What you will do: For the word "link", count the lines below that contain it. Give the number alone.

──────── Entries shown ────────

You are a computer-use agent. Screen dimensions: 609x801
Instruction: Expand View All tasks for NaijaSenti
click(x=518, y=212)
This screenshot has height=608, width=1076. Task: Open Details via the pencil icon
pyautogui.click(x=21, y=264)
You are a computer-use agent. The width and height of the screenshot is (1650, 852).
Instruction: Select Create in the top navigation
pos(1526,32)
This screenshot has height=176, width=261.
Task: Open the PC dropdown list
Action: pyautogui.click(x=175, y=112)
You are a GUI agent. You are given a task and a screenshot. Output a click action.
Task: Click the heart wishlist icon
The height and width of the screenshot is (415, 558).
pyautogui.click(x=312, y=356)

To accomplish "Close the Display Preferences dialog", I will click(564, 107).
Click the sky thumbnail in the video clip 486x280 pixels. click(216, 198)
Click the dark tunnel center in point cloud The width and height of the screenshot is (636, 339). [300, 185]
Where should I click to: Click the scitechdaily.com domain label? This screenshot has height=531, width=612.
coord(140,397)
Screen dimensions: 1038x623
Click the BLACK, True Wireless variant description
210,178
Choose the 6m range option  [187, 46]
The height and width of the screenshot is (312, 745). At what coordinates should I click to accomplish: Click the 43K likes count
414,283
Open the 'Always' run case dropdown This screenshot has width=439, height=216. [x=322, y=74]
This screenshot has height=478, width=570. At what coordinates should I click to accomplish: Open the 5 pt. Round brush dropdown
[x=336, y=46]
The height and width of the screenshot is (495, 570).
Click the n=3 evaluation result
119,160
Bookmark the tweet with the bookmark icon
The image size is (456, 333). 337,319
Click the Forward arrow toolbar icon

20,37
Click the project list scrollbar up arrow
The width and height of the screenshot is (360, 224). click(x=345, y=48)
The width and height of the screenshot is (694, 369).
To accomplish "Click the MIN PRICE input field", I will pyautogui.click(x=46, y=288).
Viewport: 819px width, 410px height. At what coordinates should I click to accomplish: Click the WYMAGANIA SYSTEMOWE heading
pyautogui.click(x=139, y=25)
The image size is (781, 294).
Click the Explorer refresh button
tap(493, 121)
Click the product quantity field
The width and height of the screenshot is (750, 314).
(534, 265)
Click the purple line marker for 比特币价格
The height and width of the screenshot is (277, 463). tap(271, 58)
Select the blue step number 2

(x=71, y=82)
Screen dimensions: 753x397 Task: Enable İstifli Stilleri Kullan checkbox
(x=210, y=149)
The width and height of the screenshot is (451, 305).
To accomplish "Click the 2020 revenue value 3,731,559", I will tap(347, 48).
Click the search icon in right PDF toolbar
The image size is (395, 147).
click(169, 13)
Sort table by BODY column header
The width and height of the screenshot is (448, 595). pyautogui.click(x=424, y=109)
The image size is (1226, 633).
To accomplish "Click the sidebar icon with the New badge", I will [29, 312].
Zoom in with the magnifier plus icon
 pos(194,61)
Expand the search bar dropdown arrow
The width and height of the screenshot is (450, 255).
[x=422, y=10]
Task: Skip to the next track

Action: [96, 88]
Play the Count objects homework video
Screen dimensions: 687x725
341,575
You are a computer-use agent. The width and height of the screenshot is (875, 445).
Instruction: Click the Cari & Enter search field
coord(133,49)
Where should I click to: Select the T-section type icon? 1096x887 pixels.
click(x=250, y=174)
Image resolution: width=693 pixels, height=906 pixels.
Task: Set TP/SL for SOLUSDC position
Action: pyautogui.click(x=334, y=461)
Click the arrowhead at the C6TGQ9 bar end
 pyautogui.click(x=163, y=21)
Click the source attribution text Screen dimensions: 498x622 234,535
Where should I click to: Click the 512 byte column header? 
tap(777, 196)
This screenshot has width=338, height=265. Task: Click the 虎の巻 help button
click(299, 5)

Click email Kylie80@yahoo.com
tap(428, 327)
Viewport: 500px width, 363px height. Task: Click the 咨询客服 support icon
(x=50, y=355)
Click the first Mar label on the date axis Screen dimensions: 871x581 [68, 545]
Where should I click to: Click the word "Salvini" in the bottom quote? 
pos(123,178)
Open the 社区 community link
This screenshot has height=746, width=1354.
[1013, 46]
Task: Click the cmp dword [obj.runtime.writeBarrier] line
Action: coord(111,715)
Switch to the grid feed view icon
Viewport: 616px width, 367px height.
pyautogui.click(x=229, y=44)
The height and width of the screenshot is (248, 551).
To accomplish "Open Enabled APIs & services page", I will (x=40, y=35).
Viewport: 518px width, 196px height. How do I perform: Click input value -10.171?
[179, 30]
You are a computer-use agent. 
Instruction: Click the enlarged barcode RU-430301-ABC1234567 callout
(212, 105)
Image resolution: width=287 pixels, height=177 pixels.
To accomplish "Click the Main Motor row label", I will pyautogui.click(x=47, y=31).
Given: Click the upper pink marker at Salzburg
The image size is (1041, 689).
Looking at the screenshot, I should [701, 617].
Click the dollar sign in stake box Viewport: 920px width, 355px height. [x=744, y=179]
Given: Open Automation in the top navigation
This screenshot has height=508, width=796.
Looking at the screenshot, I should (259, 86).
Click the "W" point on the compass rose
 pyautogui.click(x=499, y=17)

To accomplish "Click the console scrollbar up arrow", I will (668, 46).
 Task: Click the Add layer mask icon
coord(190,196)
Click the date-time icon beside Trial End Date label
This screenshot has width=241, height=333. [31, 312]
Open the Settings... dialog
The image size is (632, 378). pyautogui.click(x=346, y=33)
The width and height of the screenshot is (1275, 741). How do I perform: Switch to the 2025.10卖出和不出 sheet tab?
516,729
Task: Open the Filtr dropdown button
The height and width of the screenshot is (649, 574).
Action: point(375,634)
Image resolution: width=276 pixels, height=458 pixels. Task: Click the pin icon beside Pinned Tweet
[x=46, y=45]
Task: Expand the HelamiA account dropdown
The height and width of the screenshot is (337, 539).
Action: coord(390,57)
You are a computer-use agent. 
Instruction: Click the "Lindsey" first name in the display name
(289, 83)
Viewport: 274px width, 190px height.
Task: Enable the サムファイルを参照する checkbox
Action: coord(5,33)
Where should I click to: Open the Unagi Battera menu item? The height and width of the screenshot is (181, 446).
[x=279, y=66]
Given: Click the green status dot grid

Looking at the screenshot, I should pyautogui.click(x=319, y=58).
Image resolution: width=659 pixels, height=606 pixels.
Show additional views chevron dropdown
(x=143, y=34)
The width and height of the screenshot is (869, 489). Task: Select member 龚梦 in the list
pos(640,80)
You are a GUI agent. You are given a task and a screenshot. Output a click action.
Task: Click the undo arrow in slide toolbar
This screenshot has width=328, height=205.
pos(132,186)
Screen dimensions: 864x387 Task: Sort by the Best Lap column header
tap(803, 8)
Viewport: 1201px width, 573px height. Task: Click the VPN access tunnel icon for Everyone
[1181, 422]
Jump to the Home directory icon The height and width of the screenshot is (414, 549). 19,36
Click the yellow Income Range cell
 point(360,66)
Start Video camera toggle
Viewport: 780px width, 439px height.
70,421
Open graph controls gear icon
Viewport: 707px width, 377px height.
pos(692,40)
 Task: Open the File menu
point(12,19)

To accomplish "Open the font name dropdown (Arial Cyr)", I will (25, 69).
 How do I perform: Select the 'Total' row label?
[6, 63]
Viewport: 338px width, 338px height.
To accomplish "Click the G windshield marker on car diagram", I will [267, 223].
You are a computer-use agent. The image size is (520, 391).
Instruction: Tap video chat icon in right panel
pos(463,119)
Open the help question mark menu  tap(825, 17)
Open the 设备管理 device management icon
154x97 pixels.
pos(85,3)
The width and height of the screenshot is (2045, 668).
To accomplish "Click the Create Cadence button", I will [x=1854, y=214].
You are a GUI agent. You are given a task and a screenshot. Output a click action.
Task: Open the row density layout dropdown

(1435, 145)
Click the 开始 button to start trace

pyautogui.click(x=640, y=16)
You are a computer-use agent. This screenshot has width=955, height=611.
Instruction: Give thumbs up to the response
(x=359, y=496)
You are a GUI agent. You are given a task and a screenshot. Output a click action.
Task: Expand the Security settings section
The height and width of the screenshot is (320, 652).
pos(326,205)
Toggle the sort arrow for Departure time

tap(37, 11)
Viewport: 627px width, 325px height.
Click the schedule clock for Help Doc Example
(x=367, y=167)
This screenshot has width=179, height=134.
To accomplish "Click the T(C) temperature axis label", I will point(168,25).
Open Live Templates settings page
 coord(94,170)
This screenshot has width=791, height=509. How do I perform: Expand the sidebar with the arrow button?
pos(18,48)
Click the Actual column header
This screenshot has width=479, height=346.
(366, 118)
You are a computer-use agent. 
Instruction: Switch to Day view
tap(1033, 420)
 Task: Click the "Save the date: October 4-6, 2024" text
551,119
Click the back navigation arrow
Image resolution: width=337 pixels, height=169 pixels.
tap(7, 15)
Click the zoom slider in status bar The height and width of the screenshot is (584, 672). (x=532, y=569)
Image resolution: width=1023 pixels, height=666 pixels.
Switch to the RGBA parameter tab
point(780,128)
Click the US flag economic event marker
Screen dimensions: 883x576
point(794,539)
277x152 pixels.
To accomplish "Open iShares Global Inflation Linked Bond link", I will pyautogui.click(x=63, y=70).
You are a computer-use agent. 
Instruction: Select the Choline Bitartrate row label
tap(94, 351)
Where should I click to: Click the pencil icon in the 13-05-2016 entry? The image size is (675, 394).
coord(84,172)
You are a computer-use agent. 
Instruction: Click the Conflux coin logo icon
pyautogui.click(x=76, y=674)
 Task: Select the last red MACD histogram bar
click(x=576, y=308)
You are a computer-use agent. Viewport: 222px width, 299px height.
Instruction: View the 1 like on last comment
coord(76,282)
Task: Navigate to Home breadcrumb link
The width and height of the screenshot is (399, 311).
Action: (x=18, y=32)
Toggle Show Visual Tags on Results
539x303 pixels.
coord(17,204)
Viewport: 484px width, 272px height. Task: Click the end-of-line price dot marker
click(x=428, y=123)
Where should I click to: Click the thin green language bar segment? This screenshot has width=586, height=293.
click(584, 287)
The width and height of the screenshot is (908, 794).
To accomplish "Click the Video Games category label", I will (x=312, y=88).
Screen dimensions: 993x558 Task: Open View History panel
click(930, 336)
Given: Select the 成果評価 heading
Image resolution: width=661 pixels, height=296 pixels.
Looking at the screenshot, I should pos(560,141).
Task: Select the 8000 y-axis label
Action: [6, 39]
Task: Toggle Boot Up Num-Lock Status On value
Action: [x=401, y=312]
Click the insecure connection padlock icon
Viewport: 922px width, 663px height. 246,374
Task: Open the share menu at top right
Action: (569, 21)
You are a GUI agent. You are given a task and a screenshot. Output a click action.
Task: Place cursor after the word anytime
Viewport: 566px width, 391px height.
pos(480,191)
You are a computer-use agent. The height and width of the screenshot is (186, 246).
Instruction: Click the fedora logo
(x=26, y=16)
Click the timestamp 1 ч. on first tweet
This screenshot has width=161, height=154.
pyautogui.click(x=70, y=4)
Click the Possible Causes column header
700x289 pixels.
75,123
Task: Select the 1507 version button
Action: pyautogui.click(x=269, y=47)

────────

Answer section: 3